隣のラウローリエが少し眉をひそめた気がしたが、きっと見間違いだ。
「それで、どうしたんだ? イグナルス」
アクワーリオ侯爵の目は、いつも通り優しい。自分が緊張をしていないことに驚きながら、イグナルスは口を開く。
「聞きたいことが、あります」
「聞きたいこと……? なんだ?」
僅かに目を見開いたアクワーリオ侯爵を見ながら、イグナルスは日常会話を切り出すように淡々と問いかけた。
「僕は、何者なんですか?」
元々部屋は静かな空間だったのに、さらに静寂が広がったかのような感覚。イグナルスも音を立ててしまわないように、身じろぎをせず、アクワーリオ侯爵を見つめ続ける。
呆然としたような顔をしていたアクワーリオ侯爵が呟いた。
「あ、そっちか……。てっきり婚約の話かと……」
アクワーリオ侯爵の呟きをしっかりと聞き取ったイグナルスは核心にふれることを迷わなかった。
「それも、あります。ラウローリエと婚約したいです。でも、僕はできないですよね? だって、僕は。正統なアクワーリオ侯爵家の人間じゃ、ないですよね」
イグナルスがそう問いかけた瞬間、アクワーリオ侯爵の顔色が変わった。
「誰が言ったんだ?」
「え……?」
「お前がアクワーリオ侯爵家の人間じゃないなど、誰が言った?」
普段な温厚な侯爵が、はっきりと感情を露わにしている。怒り、だろうか。焦り、だろうか。アクワーリオ侯爵の感情は、イグナルスにはよく分からない。

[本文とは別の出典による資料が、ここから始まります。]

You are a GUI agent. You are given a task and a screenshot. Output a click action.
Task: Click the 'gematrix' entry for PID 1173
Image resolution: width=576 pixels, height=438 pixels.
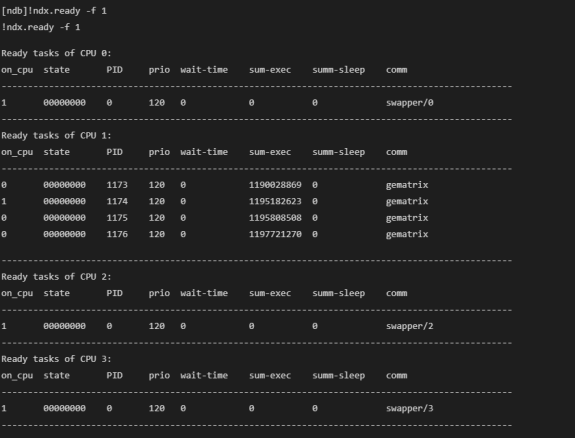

黙り込んだイグナルスから、アクワーリオ侯爵は視線を外す。
「グラキエス?」
「俺は何も言ってねえって」
顔をしかめて首を振ったグラキエスのことをアクワーリオ侯爵はそこまで疑っていなかったようだ。すぐにイグナルスに視線を戻した。
「イグナルス。誰にそんなことを言われたか。教えてくれないか?」
「えっと……」
イグナルスは困惑を隠しきれなかった。このアクワーリオ侯爵の反応は、想定外だ。
何を、聞かれているのだろう。どんな答えが求められているのだろう。混乱しきったイグナルスの右手に温かいものが触れた。
隣に座っていたラウローリエが心配げにイグナルスの手を握っている。
それによって心を落ち着けたイグナルスは、アクワーリオ侯爵を真っ直ぐに見つめた。